Addressing Press in Nairobi on Thursday, November 10, Kenya Film Commission Chief Executive Timothy Owase noted that the deal will expand the film business into South African Market.
“The co-production sector aims at expanding the Kenyan Market to collaborate with their counterparts in South Africa both at same level and at the production level,” Owase said.
He emphasized this will also provide an opportunity for the local producers to be able to interact with their fellow producers in South Africa and tell stories in both countries.
With the new agreement, all Kenyans will need is an invitation and return ticket, as well as proof of vaccination for yellow fever and COVID-19. They will also be required to prove their financial ability to stay in South Africa during the intended duration for tourists.
Owase was speaking during the unveiling of the 2022 nominees for the 12th Edition of Kalasha International Film and TV Awards at Penari Hotel.

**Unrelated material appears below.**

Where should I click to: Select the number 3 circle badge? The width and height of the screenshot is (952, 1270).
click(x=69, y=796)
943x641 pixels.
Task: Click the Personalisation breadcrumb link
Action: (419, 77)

The selection process of the 217 films submitted was carried out by a jury of experts consisting of shareholders drawn from the film industry association, corporate, government and industry professionals.
Dedicated to promoting culture, stories, creativity and skills; the Kalasha International Film andTV awards gala is scheduled to take place on Saturday December 3, 2022.
The nomination process took place from the August 24 to October 30 and involved review of 217 submitted films in 1,204 categories.
This year saw the number of submitted films go up compared to 149 films submitted in 2021. The jury also noted the constant themes being those on Mental health awareness, Domestic violence, Elections, Substance and Drug abuse and Violence.
The submissions received were very competitive and showed a huge potential in the Kenyan film industry.
KFC, however, said there is still a lack of authentic Kenyan stories from filmmakers and TV industry players while the international Award Category for East African Countries was well embraced by Tanzania film industry, low uptake was noted from the other countries.
“This year Kalasha Awards have 39 categories with an addition of 9 new categories that include; Best regional film, Best Documentary (Short), Best Documentary (Feature), Best Makeup and Hair Stylist, Best Costume Designer, Best Supporting Actor in a TV Drama, Best Supporting Actress in a TV Drama, Best Viewer’s Choice (Feature) and Best Viewer’s Choice (TV Drama)”, said Owase.
Categories open for public voting and scored by the jury on an 80 percent for jury and the public vote at 20 percent.